Lorenzo Mercurio is Associate Professor in Organization at the Department of Public Health, University Federico II of Naples, Italy. The main topics of his research have been focused on governance, knowledge management, and innovation. The areas of application of these topics were mainly in public organizations and Public Health.
Maddalena Illario is Associate Professor at the Department of Public Health, University Federico II of Naples, Italy. Since 2020, she is WHO expert for the Covid-19 Italy Vulnerabilities Network (CIV-N), and since 2020, Referent for Italy in the COST network “International Interdisciplinary Network on Health and Wellbeing in an Age-friendly Digital World”.
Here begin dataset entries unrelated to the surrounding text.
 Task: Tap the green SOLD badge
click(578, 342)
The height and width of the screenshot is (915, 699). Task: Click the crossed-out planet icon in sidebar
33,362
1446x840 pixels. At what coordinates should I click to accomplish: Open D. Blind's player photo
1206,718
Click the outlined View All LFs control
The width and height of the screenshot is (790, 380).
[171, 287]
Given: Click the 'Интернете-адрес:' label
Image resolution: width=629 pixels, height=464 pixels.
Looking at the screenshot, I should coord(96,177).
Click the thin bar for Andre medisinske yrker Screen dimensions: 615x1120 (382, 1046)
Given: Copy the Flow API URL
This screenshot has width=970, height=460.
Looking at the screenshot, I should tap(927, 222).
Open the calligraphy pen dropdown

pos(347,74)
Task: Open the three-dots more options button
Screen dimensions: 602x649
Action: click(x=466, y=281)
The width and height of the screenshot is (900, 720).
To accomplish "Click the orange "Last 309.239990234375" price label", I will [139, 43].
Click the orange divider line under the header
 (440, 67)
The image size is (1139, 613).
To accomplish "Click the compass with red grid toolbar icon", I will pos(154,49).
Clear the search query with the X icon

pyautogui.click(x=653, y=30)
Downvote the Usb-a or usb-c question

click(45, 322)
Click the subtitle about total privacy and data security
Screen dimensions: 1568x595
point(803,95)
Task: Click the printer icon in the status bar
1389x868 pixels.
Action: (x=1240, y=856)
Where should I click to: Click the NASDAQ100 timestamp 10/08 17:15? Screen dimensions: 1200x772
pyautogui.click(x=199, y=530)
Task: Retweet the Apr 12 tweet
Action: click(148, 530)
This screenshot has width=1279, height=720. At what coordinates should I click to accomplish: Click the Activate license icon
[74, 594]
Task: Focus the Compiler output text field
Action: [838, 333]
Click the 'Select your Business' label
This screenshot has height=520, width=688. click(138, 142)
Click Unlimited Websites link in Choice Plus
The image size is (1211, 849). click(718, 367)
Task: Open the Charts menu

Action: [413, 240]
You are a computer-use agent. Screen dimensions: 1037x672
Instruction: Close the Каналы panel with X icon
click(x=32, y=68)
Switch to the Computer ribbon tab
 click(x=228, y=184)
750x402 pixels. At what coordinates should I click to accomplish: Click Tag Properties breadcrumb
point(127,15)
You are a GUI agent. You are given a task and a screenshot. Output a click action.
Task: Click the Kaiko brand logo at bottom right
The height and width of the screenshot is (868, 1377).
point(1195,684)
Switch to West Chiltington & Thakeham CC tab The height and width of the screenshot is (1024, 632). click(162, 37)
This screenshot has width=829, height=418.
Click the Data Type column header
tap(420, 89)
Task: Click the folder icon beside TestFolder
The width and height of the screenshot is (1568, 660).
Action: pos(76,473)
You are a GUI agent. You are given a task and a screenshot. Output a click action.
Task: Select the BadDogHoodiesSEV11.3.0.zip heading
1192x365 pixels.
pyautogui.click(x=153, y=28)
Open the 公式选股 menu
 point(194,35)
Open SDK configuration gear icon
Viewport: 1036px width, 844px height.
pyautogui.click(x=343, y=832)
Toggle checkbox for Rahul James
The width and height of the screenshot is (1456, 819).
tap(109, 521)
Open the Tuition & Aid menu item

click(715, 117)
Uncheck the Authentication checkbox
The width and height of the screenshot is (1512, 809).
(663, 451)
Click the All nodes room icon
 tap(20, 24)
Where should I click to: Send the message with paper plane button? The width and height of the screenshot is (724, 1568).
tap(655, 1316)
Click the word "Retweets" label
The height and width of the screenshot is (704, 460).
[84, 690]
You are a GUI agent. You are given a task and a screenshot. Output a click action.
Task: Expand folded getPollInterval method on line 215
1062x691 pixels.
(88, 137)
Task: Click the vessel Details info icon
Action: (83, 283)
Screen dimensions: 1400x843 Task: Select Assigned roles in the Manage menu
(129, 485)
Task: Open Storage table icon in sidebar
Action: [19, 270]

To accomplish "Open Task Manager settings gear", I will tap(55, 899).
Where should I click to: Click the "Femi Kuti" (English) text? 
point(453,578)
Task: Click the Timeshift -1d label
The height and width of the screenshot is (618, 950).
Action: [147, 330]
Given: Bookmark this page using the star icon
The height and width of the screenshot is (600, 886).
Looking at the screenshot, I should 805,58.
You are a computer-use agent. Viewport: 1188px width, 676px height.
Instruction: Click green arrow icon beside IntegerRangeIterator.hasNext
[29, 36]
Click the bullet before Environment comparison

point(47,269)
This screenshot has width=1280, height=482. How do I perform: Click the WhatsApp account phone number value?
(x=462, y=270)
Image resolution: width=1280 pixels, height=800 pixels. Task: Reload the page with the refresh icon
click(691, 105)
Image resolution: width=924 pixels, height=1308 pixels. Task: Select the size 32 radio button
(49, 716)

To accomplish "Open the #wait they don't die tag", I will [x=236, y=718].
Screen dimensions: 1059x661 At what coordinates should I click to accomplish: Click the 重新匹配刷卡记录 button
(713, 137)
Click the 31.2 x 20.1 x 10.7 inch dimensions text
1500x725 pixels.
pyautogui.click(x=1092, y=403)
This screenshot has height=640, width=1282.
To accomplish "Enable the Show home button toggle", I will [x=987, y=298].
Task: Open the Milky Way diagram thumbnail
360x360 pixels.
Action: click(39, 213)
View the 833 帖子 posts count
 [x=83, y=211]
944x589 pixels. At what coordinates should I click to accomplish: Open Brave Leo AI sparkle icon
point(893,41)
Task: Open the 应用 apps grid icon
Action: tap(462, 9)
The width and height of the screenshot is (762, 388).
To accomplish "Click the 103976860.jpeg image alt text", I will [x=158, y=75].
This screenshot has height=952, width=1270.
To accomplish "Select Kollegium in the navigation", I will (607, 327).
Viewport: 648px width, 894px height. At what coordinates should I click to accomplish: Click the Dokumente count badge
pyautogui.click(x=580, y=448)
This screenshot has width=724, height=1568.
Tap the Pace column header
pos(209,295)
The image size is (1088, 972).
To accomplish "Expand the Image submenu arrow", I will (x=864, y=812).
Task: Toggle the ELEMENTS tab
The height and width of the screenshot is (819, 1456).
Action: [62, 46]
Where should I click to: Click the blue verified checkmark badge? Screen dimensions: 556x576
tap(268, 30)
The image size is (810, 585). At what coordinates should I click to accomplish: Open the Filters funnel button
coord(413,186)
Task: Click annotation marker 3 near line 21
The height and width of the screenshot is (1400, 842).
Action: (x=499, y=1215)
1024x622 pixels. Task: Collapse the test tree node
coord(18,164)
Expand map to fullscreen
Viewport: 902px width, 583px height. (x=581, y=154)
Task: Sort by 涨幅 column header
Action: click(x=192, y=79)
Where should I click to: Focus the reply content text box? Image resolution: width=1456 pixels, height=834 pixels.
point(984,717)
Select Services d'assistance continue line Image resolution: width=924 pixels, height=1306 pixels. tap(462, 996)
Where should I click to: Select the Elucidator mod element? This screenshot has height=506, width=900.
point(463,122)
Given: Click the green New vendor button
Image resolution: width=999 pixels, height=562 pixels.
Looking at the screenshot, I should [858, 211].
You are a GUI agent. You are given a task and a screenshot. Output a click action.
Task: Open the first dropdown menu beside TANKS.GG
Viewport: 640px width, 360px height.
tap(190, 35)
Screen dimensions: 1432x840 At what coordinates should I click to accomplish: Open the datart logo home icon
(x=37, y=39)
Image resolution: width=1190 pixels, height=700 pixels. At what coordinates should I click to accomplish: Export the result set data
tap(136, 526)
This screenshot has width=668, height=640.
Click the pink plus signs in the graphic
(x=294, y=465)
Regina Roller-Wirnsberger is Professor of Geriatric Medicine and Competence-based Curricular Development at Medical University of Graz (MUG), Austria, Department of Internal Medicine where is Head of Research Unit on old age medicine and lifelong health. She is involved in academic research programs in the field of geriatric medicine and public health for older citizens since 2005, and Program Director for curricular development at MUG for clinical education in undergraduate curriculum.